I took the opening, with Mount Sopris gazing majestically down on us from almost straight above, and offered that probably nobody ever really made much money from cattle ranching anyway, at least not in the United States. He gave a short laugh and offered that I “sure as hell” might be right about that. We talked then about some of the more well known ranches around North America ” the Gang, XIT, 6666, Matador, JA, the King and how we wouldn’t mind having a spread comparable in size and activity. Although, if you can’t make any money, what’s the sense? “The only real money’s in real estate, always has been,” he quietly said.



But, hell, if you’re not strapped for dollars, maybe it’s about keeping the myth alive, the knowledge that when you walk out the door, you can survey what’s yours and realize the joy of what the West has really always been about ” open spaces.

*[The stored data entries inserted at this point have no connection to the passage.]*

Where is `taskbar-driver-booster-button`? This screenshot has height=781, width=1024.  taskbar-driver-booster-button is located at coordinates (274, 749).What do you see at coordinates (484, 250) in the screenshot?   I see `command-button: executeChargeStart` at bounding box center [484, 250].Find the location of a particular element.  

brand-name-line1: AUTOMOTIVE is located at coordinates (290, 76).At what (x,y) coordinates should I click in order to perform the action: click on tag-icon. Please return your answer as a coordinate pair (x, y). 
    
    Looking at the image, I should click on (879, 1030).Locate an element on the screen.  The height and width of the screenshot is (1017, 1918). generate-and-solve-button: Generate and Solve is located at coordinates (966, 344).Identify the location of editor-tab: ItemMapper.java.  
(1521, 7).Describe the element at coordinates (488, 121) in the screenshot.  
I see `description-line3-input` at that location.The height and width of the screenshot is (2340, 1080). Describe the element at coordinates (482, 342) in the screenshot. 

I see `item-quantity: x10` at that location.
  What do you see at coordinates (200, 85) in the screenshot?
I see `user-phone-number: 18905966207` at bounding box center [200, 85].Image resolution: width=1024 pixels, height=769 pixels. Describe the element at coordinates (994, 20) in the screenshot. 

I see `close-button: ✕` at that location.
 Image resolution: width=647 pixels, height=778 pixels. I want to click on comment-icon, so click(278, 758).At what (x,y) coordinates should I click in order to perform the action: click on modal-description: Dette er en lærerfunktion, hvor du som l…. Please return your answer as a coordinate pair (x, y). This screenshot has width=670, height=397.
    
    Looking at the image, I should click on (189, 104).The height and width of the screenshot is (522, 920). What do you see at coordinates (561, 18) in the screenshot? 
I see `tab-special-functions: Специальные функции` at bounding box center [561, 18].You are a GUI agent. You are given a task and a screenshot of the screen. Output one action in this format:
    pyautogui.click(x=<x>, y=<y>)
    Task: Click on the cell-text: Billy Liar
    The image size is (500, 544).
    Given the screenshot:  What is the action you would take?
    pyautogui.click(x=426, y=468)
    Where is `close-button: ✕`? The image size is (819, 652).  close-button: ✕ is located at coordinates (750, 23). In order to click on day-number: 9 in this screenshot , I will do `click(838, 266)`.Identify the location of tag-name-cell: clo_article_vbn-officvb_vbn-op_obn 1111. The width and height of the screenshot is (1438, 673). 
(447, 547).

There is an aura that the modern rancher, modern cowboy, if you will, exemplifies ” the almost-lost identity of our past, galloping through visions that we try so hard in our dreams and fantasies to hang onto, even if for just a little bit. Ranchers are today what ranchers have always been, sophisticated men of the West who give a sensual and artistic bent to the scenes that we conjure up in our minds. Stetsons creased with care and covered in dust, faded blue jeans tucked into the brightly colored tops of cowboy boots, wild rags tied under chins, rustling in the wind, and all assortment of vests, gloves, spurs and chaps adding the finishing touches to the workaday costume of the tall in the saddle, proud cowboy. These men, like the one with whom I batted ranching philosophy around, are rooted in unflinching traditions and are at uncompromising ease with their roles. They are the guardians of a world from our past, the American West of mythic proportions. It is ironic, if you think about it, that today’s cowboy, the reality of the cattle rancher’s West, is also yesterday’s cowboy, the mythical cattleman of the same American West.



We talked horses, some good ones we’ve had, and as we reminisced, the retired cow dog, Tip, circled the truck and remembered, perhaps, the many reluctant cows he’d put through the corral gate, just a short throw from the front of the truck.

And as we talked, somberness colored the tone, for the rancher realized, I think, that to unburden himself of the land he had nurtured so faithfully over the years was a sign of letting go, the taking of a tentative step into an unknown world where the answers are even fewer and further apart.

Well, here they come and I guess we’ll have to get out and give ’em a show. Let ’em know who owns the place and who’s still calling the shots. Someday, I reckon, they’ll have it all, just ’cause we look at land differently, but until then, we’ll buck it up and respect the men who, for generations, have traveled the disappearing trail of the West.